F test to compare two variances

data: beer and water
F = 1.084, num df = 4, denom df = 5, p-value = 0.9073
alternative hypothesis: true ratio of variances is not equal to 1
95 percent confidence interval:
0.1467226 10.1508004
sample estimates:
ratio of variances
1.083969

From the result as the p-value is greater than 0.05 so we will accept the null hypothesis to conclude that the standard deviation of the two population is equal.

3) Saphiro-Wilk test can be done to check whether the data is normally distributed or not.
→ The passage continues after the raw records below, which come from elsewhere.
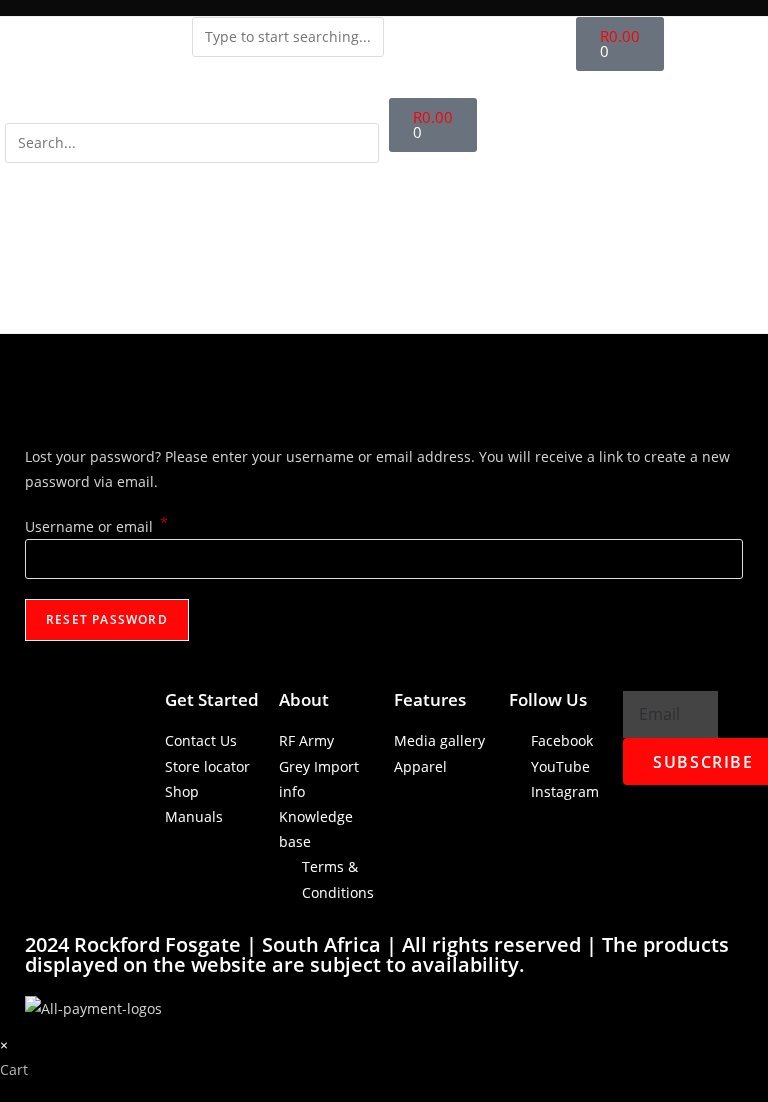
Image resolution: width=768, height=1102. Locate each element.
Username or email (96, 526)
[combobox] (288, 37)
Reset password (107, 619)
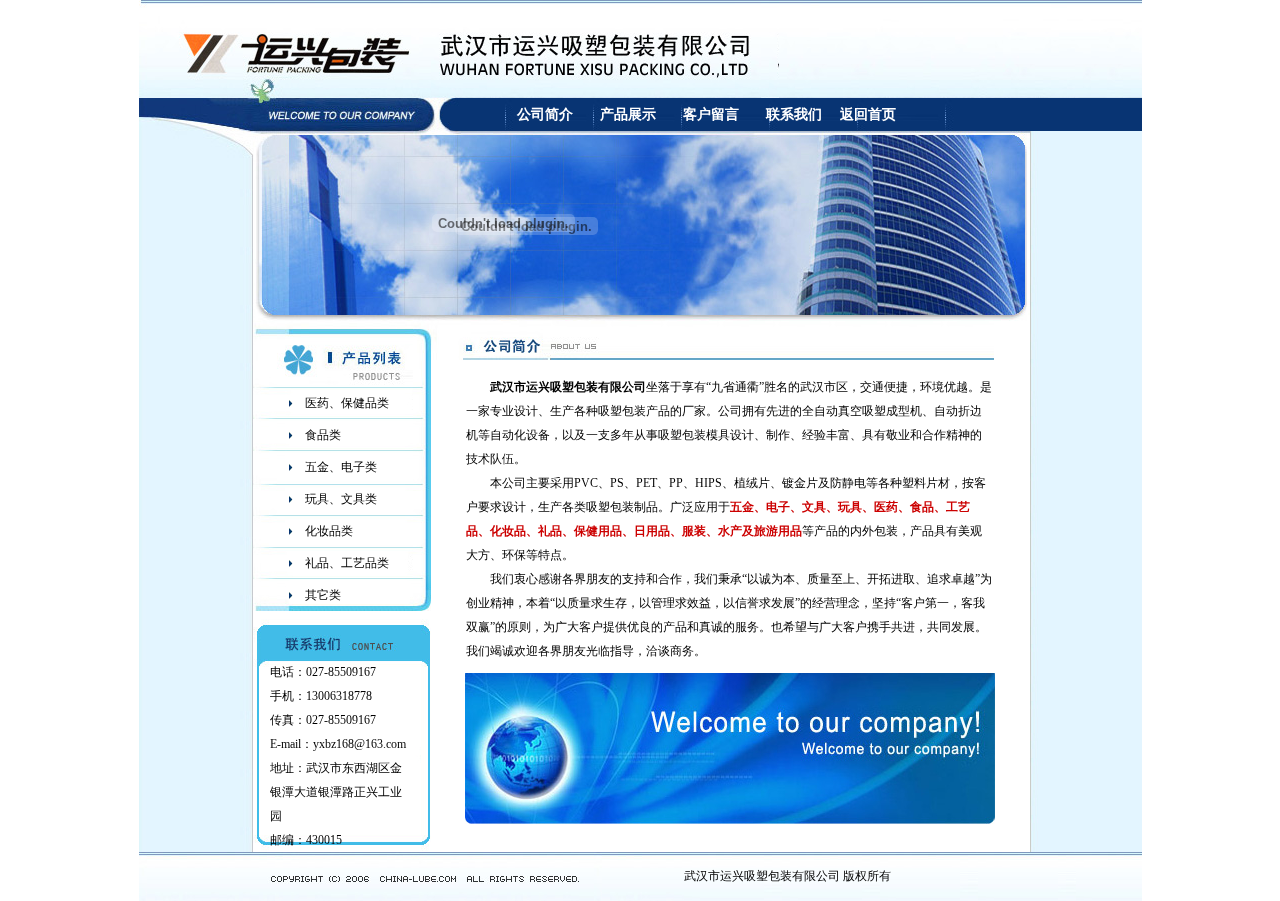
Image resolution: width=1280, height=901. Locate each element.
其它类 (323, 595)
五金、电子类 (341, 467)
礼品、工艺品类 (347, 563)
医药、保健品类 (347, 403)
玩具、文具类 (341, 499)
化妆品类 (329, 531)
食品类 (323, 435)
1) Codes to conduct independent sample t-test

ttest<-t.test(beer,water,var.equal=TRUE) # as in 2) we tested that the variance of the two sample is equal.
ttest

Result:


Two Sample t-test

data: beer and water
t = -6.4063, df = 9, p-value = 0.0001243
alternative hypothesis: true difference in means is not equal to 0
95 percent confidence interval:
-19.349524 -9.250476
sample estimates:
mean of x mean of y
10.2 24.5

test statistic : -6.4063

p-value : 0.0001243

Conclusion :

As the p-value of the test is much less than 0.05 we will fail to accept the null hypothesis to conclude that the average number of mosquitoes that flew towards the participants of beer group is different from that of water group.